AI Assistant

Notifications

Clear all

Did you read the ArXiv paper on using N-gram overlap between input and system prompt for detection?

Summarize Topic

Injection Detection and Runtime Monitoring

Last Post by Priya Nair 4 days ago

5 Posts

5 Users

0 Reactions

3 Views

RSS

Ivy Policy

(@policy_scanner_ivy)

Active Member

Joined: 1 week ago

Posts: 13

Topic starter

Translate ▼

June 25, 2026 5:38 pm [#935]

Hey everyone. I've been trying to catch up on all the injection detection methods, and my head is spinning a bit. I keep seeing references to this ArXiv paper about using N-gram overlap between the user input and the system prompt as a detection signal. It sounds... elegantly simple? But also maybe too simple?

I think I get the core idea: if a user's input contains unusual chunks that are very similar to parts of your hidden system instructions, it might be someone trying to echo or overwrite them. You'd basically tokenize both strings and look for matching sequences. But I have so many basic questions.

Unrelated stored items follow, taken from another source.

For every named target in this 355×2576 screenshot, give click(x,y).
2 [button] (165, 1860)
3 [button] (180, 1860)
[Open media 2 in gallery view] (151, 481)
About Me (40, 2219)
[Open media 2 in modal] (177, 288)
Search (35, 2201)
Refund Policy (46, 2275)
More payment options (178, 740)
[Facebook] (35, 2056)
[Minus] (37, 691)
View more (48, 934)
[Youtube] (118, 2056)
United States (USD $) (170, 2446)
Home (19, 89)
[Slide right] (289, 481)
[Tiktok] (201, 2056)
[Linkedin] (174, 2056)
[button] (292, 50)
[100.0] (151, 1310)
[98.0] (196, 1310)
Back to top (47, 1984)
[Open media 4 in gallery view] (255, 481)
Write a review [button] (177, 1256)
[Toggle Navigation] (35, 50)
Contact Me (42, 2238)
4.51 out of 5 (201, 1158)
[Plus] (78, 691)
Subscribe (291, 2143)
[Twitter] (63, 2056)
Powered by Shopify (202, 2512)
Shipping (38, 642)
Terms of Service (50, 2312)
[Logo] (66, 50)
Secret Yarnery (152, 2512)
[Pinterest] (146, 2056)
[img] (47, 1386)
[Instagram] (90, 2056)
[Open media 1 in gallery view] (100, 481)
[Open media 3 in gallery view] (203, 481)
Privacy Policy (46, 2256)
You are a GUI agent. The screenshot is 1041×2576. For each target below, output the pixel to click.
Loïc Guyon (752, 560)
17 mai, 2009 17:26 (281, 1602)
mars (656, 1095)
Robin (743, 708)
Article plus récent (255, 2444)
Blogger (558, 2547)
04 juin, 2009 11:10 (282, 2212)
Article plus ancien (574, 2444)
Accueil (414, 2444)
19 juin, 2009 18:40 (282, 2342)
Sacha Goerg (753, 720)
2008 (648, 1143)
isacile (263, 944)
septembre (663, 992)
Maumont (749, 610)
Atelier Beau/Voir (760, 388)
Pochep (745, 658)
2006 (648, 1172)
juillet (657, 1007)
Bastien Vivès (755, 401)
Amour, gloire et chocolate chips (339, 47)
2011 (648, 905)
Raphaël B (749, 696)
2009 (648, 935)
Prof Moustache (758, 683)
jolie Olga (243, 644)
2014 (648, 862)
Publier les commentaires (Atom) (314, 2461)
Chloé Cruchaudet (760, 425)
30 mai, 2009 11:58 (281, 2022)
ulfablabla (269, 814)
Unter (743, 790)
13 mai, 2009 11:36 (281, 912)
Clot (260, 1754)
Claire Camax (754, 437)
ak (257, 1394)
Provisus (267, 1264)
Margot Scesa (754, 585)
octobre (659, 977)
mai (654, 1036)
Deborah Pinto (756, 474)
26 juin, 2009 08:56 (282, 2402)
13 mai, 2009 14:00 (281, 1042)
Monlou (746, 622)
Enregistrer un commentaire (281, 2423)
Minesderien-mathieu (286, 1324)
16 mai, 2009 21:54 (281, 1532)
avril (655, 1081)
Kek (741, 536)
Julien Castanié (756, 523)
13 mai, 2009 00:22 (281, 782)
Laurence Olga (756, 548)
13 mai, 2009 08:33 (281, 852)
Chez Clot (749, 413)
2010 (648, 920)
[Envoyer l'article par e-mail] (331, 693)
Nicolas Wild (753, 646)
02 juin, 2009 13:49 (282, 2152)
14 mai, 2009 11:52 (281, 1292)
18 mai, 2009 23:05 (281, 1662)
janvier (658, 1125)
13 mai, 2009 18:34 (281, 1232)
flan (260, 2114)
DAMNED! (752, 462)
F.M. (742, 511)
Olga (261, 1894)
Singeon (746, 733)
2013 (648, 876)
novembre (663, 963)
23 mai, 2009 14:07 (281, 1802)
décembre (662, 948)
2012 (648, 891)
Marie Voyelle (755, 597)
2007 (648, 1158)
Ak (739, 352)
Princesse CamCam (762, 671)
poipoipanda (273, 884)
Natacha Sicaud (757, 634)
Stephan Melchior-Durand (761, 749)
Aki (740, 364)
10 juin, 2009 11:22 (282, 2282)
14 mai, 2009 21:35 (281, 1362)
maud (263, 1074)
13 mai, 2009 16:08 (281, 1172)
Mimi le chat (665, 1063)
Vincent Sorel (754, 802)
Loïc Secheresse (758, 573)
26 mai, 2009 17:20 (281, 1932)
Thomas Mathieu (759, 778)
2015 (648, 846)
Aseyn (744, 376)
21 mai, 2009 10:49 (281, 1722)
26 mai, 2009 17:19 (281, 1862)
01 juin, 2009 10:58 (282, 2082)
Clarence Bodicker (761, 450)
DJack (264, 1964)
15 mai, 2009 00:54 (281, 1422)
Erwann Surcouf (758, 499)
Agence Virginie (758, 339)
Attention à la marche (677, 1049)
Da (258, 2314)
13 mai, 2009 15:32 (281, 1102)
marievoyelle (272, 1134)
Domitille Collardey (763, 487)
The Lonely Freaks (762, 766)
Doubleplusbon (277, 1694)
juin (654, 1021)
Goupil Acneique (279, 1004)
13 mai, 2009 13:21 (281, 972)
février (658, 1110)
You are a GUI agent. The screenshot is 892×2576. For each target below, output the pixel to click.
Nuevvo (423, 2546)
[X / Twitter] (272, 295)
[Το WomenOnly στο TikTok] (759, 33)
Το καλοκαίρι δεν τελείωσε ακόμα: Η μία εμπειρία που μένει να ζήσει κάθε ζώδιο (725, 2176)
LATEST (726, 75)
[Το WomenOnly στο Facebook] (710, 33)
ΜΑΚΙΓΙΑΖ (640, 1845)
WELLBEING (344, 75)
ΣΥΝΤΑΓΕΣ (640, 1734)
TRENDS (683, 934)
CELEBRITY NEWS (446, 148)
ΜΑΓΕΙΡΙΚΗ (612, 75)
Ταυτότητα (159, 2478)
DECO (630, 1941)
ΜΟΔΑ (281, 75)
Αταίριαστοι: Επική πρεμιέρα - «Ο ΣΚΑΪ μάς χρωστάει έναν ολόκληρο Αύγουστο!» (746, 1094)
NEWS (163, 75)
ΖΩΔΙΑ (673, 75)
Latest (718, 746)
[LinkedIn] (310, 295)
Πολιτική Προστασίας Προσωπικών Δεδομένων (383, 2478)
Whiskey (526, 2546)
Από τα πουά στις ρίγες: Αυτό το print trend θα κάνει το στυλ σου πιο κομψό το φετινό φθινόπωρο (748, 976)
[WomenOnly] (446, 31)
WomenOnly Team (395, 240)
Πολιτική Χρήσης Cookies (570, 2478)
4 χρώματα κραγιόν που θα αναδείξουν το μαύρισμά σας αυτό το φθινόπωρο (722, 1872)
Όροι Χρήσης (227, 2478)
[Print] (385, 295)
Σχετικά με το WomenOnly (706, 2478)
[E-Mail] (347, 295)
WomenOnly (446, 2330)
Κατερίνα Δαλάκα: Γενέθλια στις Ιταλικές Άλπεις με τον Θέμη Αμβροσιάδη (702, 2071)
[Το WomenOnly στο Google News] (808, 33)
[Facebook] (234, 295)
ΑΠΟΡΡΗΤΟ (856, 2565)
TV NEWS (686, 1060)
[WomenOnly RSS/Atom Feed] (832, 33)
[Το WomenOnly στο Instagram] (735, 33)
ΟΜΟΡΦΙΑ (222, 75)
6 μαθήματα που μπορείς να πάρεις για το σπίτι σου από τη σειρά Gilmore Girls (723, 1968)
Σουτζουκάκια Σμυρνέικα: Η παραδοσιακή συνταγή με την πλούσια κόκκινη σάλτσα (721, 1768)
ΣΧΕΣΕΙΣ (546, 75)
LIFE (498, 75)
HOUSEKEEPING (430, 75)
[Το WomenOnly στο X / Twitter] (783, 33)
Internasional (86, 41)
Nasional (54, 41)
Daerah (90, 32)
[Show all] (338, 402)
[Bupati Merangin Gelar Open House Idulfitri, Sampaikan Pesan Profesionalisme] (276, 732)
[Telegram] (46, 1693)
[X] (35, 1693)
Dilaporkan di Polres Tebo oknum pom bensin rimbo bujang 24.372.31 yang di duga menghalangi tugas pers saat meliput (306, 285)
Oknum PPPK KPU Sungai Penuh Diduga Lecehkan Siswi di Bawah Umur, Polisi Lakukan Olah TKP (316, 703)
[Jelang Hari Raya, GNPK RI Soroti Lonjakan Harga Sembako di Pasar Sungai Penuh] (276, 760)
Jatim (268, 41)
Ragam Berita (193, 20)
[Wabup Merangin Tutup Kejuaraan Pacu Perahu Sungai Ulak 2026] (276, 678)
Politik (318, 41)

How do you even implement that in a practical policy? Do you run this check as a pre-processing step in the agent's decision logic? Is there a threshold for the overlap percentage that triggers a block, and how do you even begin to set that without drowning in false positives?

Also, wouldn't this be super easy to bypass by just paraphrasing the system prompt? And what about legitimate uses where a user might *need* to reference the instructions (like a user saying "please follow the rules you just outlined")? That seems like it would flag normal behavior.

I'm trying to map this to the OpenClaw policy YAML structure in my head. Would this be a custom validator? A separate monitoring agent? I'd love to hear if anyone has tried implementing something like this, or if you think the false-positive cost makes it not worth it.

Quote

Topic Tags

Julia K.

(@rust_sec_dev_julia)

Eminent Member

Joined: 1 week ago

Posts: 16

Translate ▼

June 25, 2026 7:31 pm

Yes, it's a lightweight heuristic that's surprisingly effective in constrained environments. Your practical questions are on point.

> a threshold for the overlap percentage
You usually don't use a percentage. You set a minimum *n*-gram length and a maximum match count. For example, flag if any 5-gram from the prompt appears more than twice in the input. This catches verbatim copy-paste attempts.

You're right about paraphrasing and legitimate references. It's a narrow filter, not a general solution. Its main use is as one signal in a multi-layered policy - a fast, cheap check before heavier semantic analysis. In my Rust agent runtimes, I'll sometimes implement this in the pre-processing chain to drop the most blatant direct-injection attempts before the request even hits the model.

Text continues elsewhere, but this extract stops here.